A shamble is similar, but players get to pick which drive they want to use for their team’s second shot after all players hit their drives.

You have two scores (and two-stroke totals) in a shamble format for your scorecard. Your score from when you play your ball; and the scramble score for the group you are in (remembering that only one player’s drive gets used per hole).

FAQs on Scramble golf

Q1: How to play a golf scramble?

In a scramble golf tournament, teams of two to four players take turns hitting their golf balls from the tee box. Each team member continues to hit their ball until the hole is completed. The team then chooses which ball they like best (usually whichever ball is at the best spot).

And all members play their next shots from that location. The goal is to get the ball in the cup in as few strokes as possible.

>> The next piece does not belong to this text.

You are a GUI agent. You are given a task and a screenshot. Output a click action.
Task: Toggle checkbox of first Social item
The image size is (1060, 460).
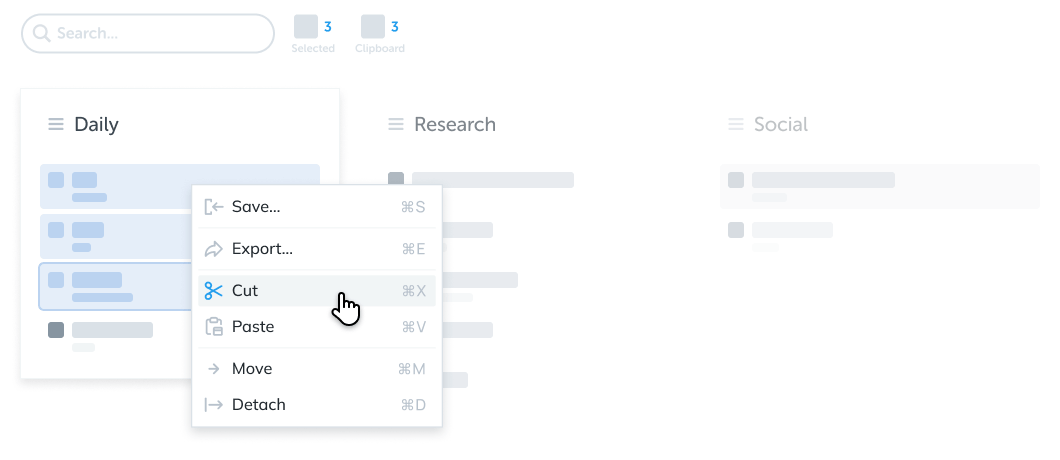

If one player hits out of bounds, they must hit again from the point where they originally hit their shot. If your ball lands in a hazard, you must hit it out of the hazard on your next shot—you can’t move it back to land.

Q2: What is a Texas Scramble golf game?

A Texas Scramble is a team game where every player hits a tee shot. Then, the best of the four tee shots is selected on each hole, and all players play their second shots from that spot.

This process continues until the hole is completed, with only one score being recorded for each team. The team completes the hole when a single player on the team holes the ball out.


After a few rounds, you may notice that the member with the best score on each hole is making every shot for their team for the next couple of holes. Their teammates are free to offer suggestions throughout the round, but this player must ensure they are aware of all opinions and decide which shot to take.

Some golfers like having the pressure of being in control, while others prefer to have someone else make those decisions. Try out different roles to see what works best for your team, or switch it up each time you play.

You should now be able to join any scramble golf tournament and hit the links with confidence. Hopefully, you’ve learned something new about this format and will be ready to try it out when you join us at one of our signature charity events.